**WHAT TO DO:**
Render the lines of these items as a numbered list, skipping any blank lines and leaving out the pictures.

:::

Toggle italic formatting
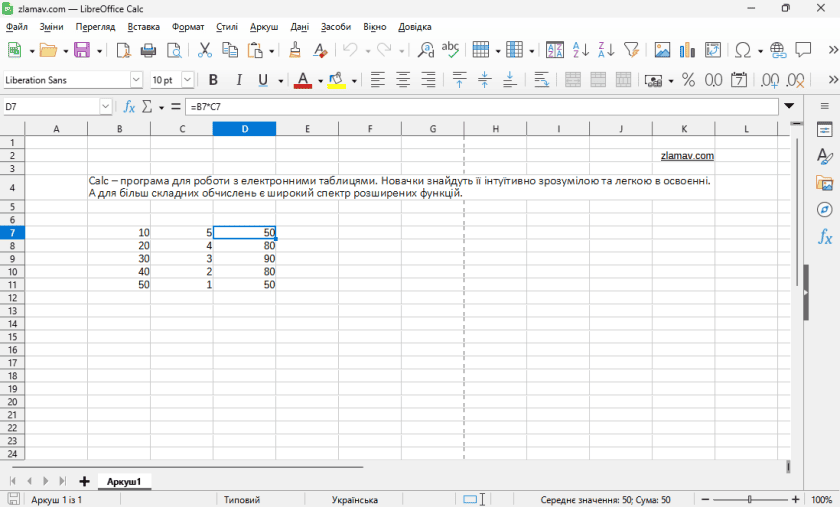This screenshot has width=840, height=507. point(238,80)
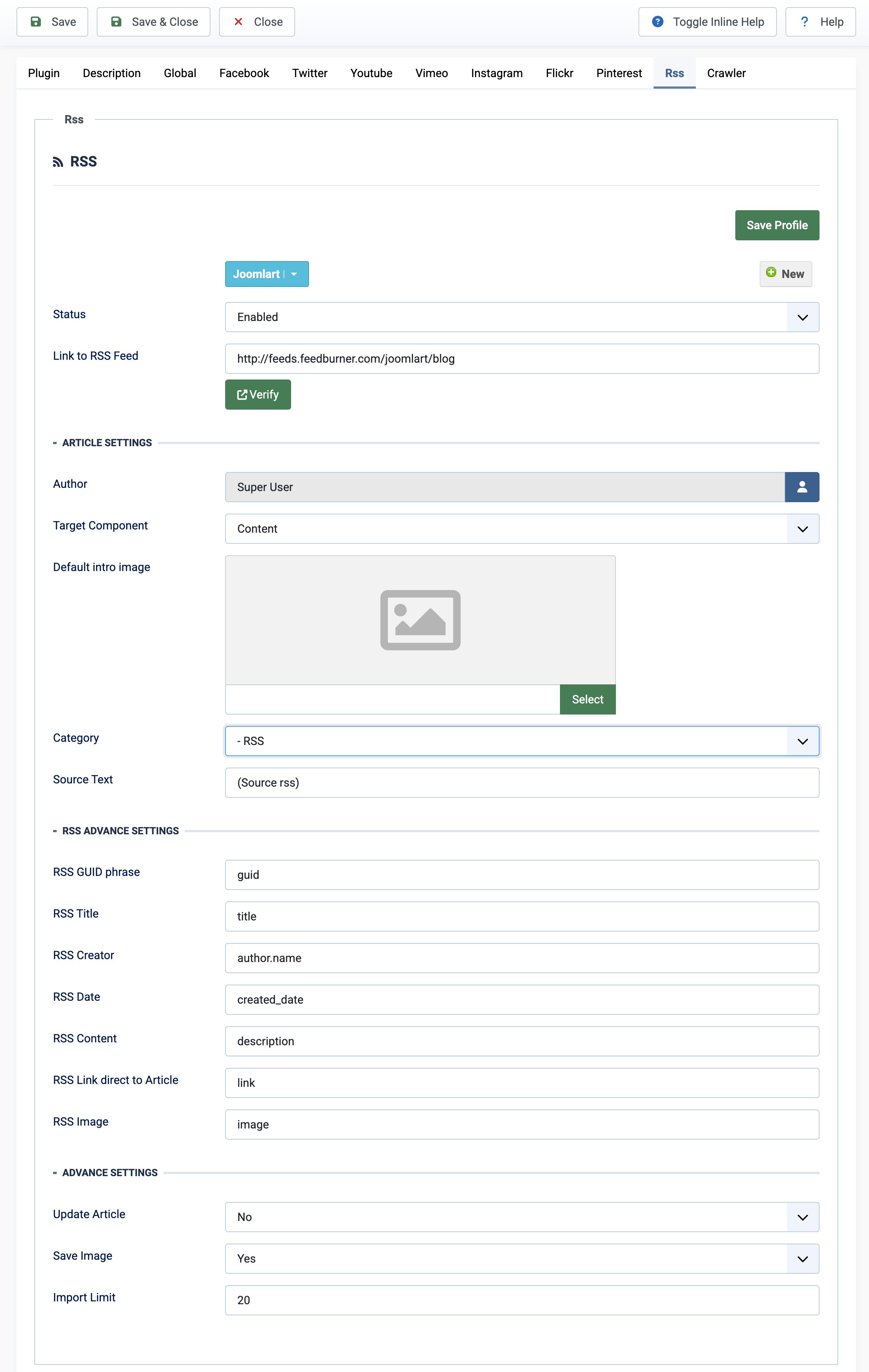Screen dimensions: 869x1372
Task: Switch to the Facebook tab
Action: click(244, 73)
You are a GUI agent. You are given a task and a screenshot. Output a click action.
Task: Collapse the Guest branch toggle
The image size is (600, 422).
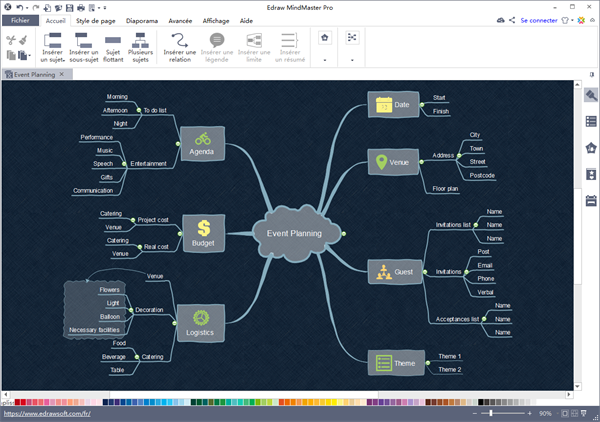[426, 271]
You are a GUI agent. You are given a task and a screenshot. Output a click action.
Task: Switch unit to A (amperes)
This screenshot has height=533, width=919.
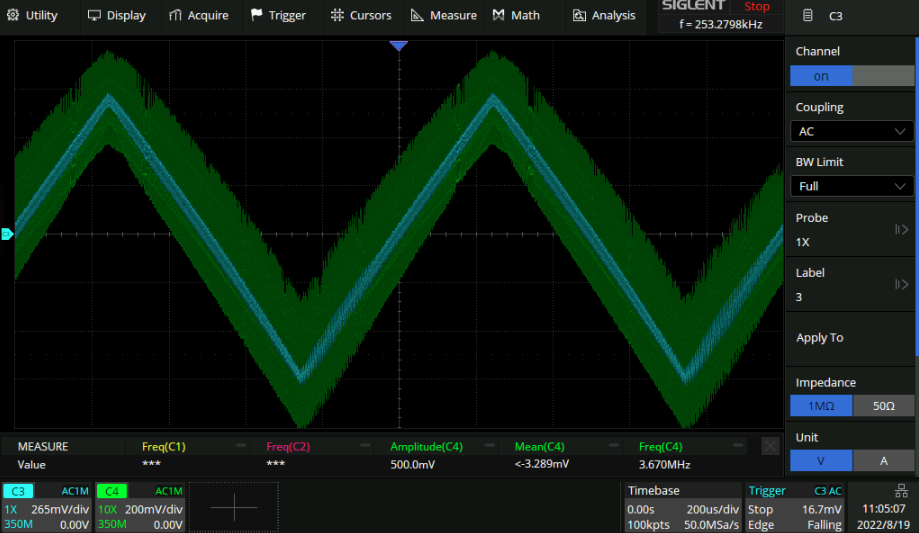(x=883, y=460)
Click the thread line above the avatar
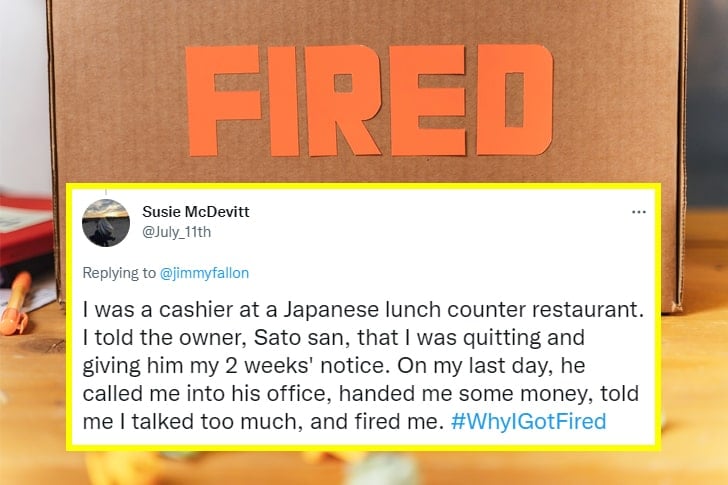728x485 pixels. pyautogui.click(x=105, y=188)
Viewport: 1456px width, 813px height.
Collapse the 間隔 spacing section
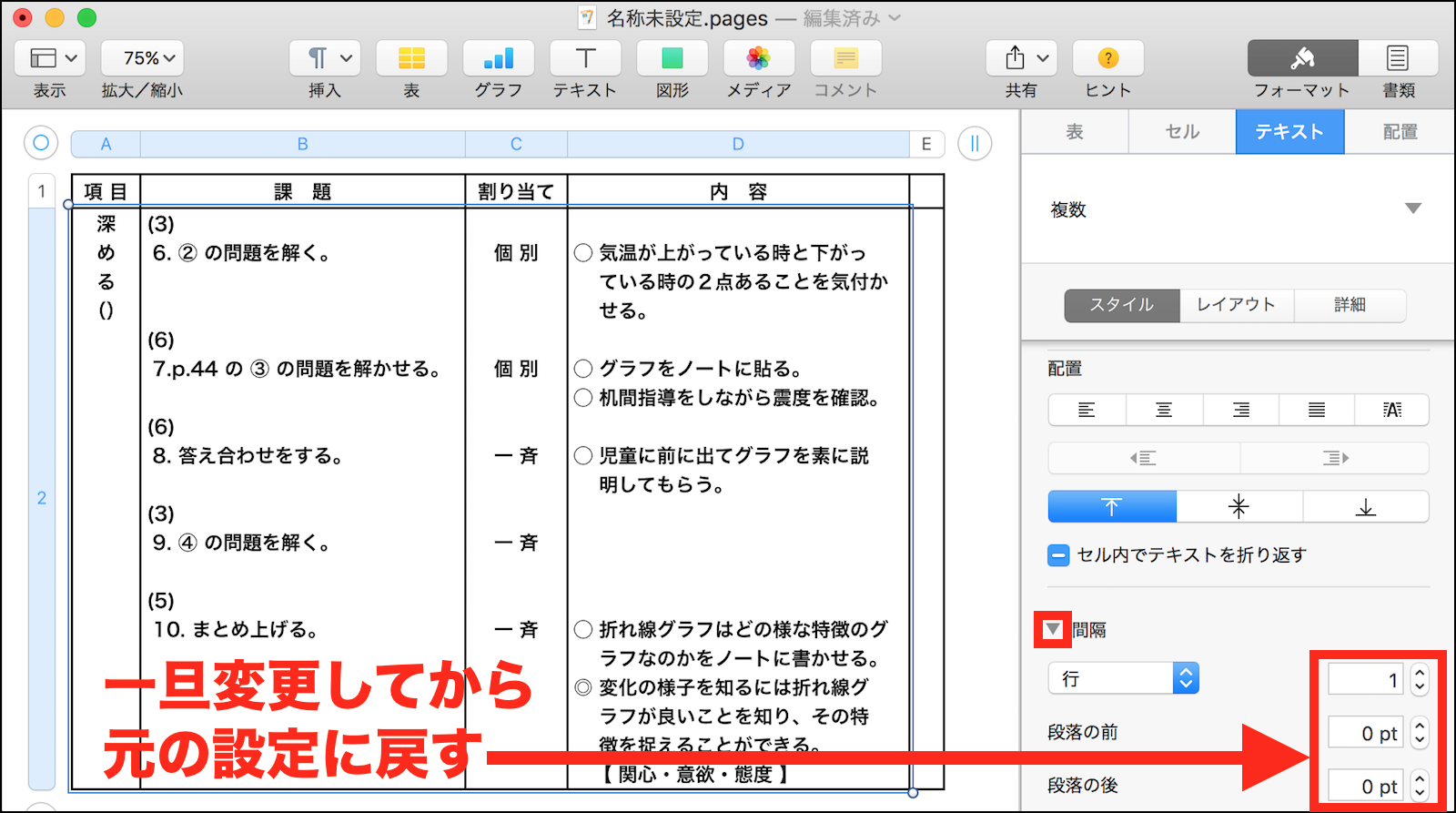[1053, 629]
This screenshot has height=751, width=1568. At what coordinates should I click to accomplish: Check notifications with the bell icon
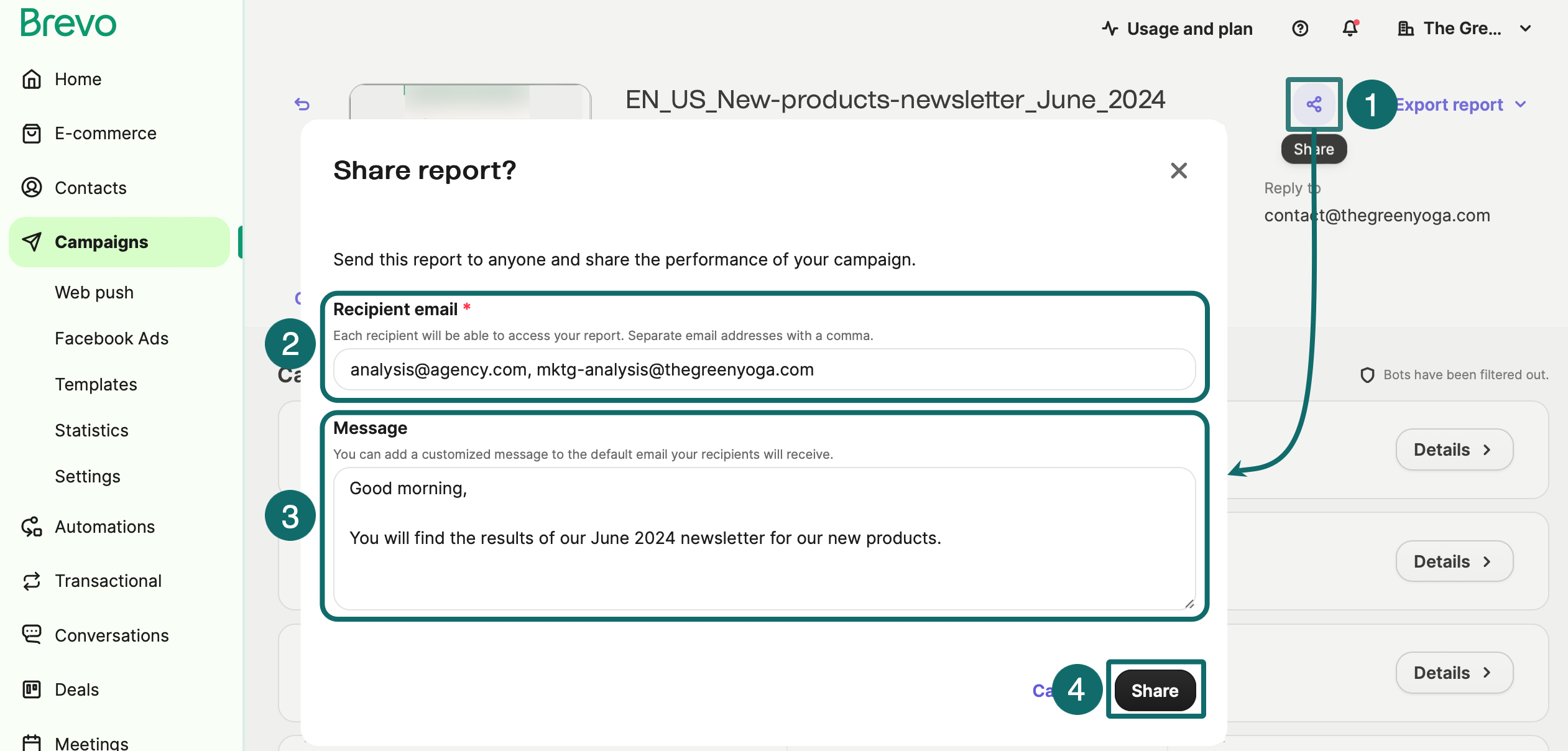tap(1349, 29)
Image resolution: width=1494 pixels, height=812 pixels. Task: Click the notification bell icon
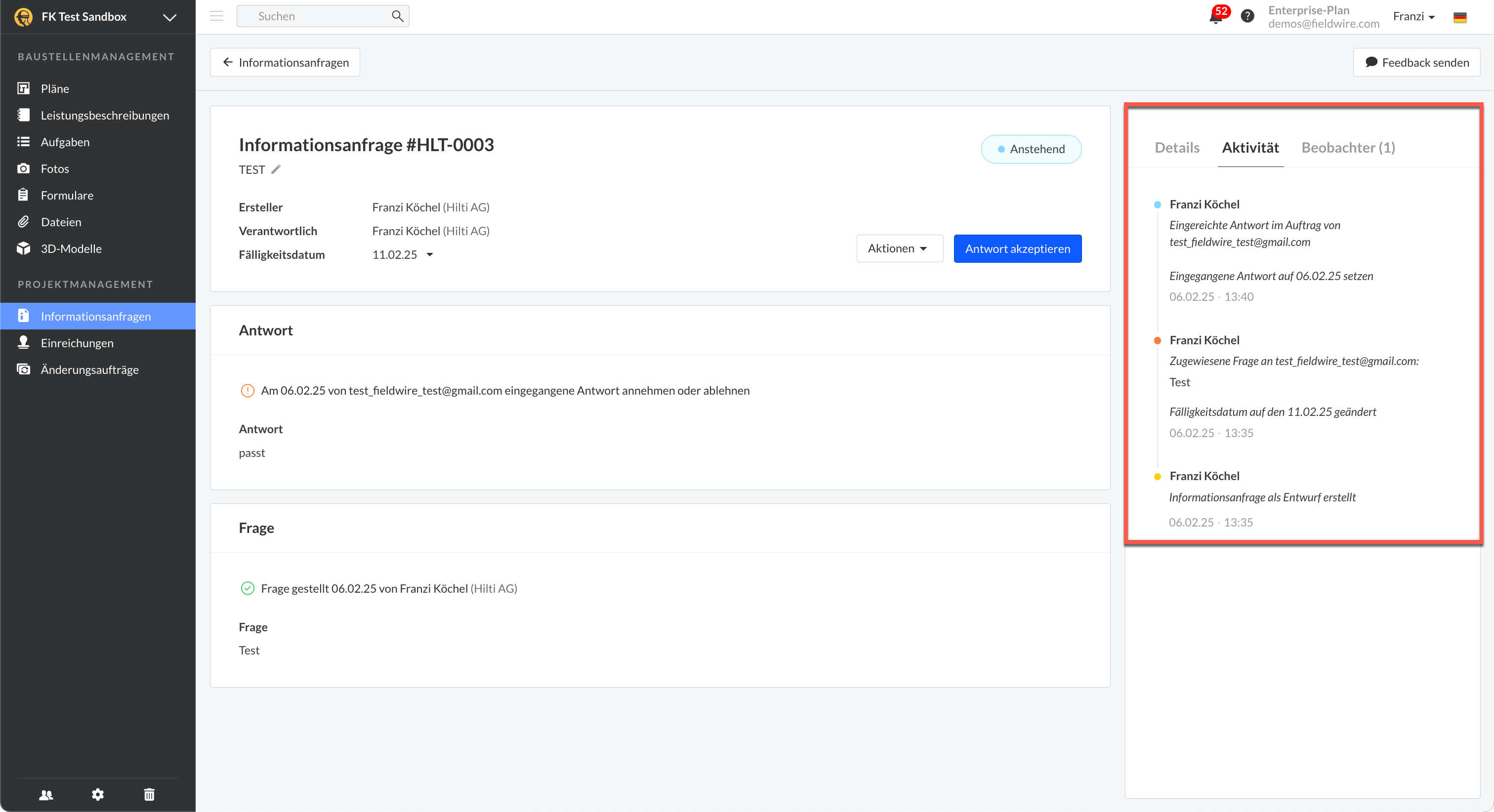1216,17
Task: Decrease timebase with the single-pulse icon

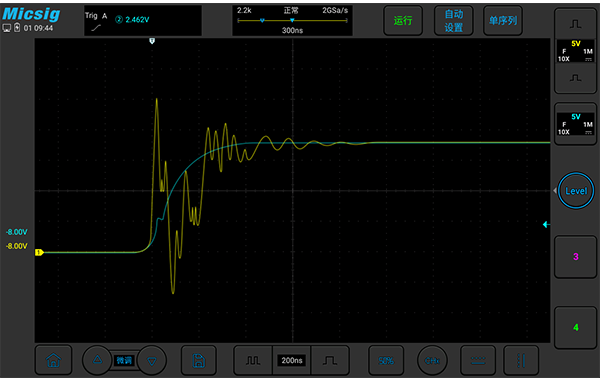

:::

**FINISHED EXERCISE:**
1. Toggle italic formatting
2. This screenshot has width=840, height=507. point(238,80)
3. Screen dimensions: 869x1372
4. Task: Switch to the Facebook tab
5. Action: click(244, 73)
6. You are a GUI agent. You are given a task and a screenshot. Output a click action.
7. Task: Collapse the Guest branch toggle
8. The image size is (600, 422).
9. [426, 271]
10. You are a GUI agent. You are given a task and a screenshot. Output a click action.
11. Task: Switch unit to A (amperes)
12. This screenshot has height=533, width=919.
13. (x=883, y=460)
14. Click the thread line above the avatar
15. 728x485 pixels. pyautogui.click(x=105, y=188)
16. Viewport: 1456px width, 813px height.
17. Collapse the 間隔 spacing section
18. [1053, 629]
19. This screenshot has height=751, width=1568. At what coordinates should I click to accomplish: Check notifications with the bell icon
20. tap(1349, 29)
21. Image resolution: width=1494 pixels, height=812 pixels. Task: Click the notification bell icon
22. 1216,17
23. Task: Decrease timebase with the single-pulse icon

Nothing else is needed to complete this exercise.